=== SUPPLIED RECORDS ===

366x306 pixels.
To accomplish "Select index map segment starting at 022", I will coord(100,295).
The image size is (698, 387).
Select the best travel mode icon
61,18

===

> TASK ITEM
Reproduce all of the entries word for word.

> WRITTEN REPLY
366x306 pixels.
To accomplish "Select index map segment starting at 022", I will coord(100,295).
The image size is (698, 387).
Select the best travel mode icon
61,18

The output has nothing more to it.